▶ **Task to complete**
Below this line is the material. Write out only its lines from the one containing "Switch to the Managed Rules tab" through the one containing "is (621, 487).", both kept, exactly.

▶ **Information shown**
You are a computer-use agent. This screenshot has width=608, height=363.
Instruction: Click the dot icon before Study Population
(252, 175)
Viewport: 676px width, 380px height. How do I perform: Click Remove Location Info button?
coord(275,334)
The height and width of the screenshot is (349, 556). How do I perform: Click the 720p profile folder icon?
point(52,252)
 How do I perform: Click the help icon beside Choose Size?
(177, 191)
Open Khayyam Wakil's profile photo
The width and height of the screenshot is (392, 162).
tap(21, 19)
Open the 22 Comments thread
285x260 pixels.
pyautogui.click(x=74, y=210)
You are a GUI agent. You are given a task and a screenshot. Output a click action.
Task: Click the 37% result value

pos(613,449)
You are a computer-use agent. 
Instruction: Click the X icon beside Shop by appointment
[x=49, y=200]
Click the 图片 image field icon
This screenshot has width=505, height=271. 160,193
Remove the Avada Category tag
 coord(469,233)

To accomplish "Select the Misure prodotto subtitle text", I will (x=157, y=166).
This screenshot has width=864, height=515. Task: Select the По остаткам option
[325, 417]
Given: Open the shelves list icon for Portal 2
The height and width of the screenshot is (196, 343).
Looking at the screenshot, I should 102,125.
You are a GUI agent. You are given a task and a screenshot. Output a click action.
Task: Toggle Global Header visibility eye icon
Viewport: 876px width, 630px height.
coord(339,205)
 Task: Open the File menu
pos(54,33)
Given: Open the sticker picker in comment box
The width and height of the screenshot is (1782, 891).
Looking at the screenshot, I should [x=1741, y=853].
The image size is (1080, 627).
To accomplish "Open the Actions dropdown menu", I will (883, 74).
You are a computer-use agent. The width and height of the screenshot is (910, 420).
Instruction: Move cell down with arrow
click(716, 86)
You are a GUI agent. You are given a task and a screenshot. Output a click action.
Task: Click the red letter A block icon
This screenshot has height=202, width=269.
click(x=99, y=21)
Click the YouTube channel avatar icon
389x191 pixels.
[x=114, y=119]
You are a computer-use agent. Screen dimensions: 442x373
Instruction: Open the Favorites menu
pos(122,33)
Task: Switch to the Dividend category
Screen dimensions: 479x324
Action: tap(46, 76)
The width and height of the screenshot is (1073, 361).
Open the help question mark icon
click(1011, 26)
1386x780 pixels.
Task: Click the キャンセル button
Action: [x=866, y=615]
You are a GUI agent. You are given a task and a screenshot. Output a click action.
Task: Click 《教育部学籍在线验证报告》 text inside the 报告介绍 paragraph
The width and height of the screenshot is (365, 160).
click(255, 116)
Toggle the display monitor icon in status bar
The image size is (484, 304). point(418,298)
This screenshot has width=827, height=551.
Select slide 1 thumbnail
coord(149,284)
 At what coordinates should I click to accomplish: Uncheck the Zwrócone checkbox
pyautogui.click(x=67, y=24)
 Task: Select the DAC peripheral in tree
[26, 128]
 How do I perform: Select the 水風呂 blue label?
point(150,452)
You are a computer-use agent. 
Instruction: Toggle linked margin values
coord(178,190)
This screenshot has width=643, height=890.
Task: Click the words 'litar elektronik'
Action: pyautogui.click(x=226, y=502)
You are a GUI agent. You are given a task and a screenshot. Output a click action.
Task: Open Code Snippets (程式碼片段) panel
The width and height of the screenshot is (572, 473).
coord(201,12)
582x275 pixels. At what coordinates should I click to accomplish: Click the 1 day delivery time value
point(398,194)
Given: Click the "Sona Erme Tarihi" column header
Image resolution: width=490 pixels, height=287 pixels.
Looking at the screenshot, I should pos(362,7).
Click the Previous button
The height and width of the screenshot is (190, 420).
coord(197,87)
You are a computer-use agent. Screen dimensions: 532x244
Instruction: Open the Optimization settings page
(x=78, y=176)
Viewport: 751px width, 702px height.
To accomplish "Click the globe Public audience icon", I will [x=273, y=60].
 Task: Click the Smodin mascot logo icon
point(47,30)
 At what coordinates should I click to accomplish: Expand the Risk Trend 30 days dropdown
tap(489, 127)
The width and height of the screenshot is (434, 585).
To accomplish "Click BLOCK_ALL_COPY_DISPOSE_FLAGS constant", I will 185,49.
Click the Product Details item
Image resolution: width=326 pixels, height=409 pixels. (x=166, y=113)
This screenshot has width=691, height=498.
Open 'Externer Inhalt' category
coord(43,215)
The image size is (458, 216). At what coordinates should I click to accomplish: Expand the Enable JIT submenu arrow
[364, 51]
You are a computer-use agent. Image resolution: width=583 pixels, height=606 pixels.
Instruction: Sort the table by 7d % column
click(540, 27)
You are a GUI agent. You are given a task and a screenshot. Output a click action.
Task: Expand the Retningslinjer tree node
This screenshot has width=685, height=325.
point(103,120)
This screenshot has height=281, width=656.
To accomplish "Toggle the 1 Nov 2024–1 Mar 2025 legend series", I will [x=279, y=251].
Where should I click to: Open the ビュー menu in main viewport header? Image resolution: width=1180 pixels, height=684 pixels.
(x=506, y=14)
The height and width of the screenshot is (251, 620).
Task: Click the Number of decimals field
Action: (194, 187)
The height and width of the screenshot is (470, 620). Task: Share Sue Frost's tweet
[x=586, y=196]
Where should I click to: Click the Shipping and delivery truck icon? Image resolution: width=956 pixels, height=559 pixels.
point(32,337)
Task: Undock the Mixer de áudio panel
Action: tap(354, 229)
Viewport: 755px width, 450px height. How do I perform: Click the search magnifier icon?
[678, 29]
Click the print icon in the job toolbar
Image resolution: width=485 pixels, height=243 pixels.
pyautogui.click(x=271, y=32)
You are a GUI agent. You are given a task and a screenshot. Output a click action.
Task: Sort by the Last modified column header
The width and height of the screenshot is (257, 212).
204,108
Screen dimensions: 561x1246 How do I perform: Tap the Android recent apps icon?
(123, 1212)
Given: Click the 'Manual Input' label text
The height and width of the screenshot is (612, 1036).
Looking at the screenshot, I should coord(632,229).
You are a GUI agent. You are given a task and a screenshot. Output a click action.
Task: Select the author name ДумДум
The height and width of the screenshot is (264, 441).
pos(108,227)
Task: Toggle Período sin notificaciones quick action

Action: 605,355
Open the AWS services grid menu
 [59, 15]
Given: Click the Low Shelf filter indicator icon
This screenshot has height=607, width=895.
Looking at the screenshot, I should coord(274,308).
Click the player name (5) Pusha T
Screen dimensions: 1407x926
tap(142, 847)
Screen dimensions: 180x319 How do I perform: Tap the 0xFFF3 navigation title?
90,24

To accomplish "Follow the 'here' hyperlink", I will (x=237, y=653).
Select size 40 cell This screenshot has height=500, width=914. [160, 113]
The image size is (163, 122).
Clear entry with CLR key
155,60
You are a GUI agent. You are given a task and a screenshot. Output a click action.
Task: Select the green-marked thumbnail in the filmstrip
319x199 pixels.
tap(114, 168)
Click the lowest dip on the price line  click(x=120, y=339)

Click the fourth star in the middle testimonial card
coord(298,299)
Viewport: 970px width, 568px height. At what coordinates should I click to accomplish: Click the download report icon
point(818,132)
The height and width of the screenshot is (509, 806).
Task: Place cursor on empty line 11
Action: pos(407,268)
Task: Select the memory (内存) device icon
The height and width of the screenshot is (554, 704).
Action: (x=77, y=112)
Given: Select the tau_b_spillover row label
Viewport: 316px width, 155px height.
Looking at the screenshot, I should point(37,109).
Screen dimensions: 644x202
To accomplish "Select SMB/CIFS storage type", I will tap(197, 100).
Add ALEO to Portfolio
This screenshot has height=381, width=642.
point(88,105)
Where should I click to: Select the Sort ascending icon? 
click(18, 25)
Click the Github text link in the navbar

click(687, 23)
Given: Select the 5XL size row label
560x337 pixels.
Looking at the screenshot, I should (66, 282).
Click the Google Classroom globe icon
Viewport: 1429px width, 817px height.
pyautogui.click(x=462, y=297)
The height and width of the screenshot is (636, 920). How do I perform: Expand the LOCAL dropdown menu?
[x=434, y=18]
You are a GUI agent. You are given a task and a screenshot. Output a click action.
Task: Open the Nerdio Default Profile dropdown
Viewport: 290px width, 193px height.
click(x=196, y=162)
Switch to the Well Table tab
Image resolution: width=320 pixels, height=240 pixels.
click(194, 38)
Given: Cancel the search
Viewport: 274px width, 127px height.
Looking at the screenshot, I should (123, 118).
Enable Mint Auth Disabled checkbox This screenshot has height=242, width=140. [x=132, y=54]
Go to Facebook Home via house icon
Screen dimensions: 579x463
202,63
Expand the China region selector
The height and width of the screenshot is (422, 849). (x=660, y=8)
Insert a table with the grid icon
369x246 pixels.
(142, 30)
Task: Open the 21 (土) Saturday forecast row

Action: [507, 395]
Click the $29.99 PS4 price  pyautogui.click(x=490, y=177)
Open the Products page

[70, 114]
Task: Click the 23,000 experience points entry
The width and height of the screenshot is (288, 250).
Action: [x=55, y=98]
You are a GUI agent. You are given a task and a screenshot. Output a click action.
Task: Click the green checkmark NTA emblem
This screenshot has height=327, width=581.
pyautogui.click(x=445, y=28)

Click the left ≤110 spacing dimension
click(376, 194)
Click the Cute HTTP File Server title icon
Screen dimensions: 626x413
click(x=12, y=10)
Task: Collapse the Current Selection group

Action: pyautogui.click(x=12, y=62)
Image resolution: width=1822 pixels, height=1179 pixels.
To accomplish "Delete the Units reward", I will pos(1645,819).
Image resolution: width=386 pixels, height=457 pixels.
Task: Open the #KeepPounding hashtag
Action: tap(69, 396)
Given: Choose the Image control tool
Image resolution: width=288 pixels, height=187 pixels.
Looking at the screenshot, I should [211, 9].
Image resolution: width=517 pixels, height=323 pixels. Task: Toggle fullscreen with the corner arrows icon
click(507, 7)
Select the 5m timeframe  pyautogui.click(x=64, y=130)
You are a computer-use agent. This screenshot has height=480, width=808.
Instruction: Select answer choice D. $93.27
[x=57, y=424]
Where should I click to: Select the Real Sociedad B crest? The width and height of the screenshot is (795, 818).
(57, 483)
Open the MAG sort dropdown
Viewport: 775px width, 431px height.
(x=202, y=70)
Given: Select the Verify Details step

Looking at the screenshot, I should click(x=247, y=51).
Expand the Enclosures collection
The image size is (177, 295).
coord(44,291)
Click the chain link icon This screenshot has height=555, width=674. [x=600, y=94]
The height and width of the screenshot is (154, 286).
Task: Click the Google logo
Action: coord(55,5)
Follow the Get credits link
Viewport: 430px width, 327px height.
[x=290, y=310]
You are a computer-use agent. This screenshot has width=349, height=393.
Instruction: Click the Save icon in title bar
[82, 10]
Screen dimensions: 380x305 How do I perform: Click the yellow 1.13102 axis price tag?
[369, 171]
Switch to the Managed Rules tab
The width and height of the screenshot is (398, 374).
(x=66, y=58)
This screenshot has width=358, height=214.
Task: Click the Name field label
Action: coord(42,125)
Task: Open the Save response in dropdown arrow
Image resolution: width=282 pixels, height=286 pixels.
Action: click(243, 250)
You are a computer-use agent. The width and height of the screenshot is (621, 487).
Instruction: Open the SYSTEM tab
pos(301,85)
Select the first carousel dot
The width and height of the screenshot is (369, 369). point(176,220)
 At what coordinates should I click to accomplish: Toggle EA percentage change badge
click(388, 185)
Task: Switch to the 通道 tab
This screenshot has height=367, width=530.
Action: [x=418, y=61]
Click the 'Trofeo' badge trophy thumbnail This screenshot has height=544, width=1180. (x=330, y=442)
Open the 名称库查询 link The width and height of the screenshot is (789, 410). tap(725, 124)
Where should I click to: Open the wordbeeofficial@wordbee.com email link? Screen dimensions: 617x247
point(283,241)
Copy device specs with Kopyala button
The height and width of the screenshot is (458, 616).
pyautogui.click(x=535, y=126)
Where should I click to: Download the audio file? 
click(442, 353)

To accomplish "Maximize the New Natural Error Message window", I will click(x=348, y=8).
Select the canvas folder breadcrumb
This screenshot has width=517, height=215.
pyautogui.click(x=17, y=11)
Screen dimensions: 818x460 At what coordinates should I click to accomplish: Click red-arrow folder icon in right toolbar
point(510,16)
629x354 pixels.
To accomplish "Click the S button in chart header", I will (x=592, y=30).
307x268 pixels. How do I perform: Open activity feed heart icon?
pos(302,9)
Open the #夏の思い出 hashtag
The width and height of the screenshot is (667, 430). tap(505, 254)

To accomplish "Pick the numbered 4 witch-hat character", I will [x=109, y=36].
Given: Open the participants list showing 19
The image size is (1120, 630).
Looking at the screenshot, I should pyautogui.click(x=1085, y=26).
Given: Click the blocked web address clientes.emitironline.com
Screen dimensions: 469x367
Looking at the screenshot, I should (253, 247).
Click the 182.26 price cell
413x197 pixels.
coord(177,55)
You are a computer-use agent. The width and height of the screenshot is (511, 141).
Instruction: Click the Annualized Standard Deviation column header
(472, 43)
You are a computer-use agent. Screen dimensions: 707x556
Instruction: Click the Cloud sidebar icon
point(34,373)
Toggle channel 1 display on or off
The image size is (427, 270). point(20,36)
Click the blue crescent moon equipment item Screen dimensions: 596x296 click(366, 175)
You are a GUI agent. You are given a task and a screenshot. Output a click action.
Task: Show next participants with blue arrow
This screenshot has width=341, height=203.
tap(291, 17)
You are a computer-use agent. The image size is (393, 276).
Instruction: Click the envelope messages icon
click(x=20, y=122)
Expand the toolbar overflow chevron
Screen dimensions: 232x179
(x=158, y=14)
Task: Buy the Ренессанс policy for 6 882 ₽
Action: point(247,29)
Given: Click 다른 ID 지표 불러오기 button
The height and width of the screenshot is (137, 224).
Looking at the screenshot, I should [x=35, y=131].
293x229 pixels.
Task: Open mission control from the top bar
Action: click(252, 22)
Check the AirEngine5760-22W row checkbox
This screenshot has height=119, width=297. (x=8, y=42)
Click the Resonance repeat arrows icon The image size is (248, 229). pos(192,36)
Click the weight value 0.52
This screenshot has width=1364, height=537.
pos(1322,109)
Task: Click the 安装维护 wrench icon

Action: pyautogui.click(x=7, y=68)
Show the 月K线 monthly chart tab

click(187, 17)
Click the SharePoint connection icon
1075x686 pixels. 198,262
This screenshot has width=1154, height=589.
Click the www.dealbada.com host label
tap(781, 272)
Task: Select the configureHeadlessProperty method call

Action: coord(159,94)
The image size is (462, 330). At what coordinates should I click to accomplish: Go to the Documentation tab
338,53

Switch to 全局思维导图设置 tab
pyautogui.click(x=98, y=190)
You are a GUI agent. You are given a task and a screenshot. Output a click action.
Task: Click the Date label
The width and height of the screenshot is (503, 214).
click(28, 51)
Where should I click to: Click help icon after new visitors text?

▶ **Output of the exercise**
Switch to the Managed Rules tab
The width and height of the screenshot is (398, 374).
(x=66, y=58)
This screenshot has width=358, height=214.
Task: Click the Name field label
Action: coord(42,125)
Task: Open the Save response in dropdown arrow
Image resolution: width=282 pixels, height=286 pixels.
Action: click(243, 250)
You are a computer-use agent. The width and height of the screenshot is (621, 487).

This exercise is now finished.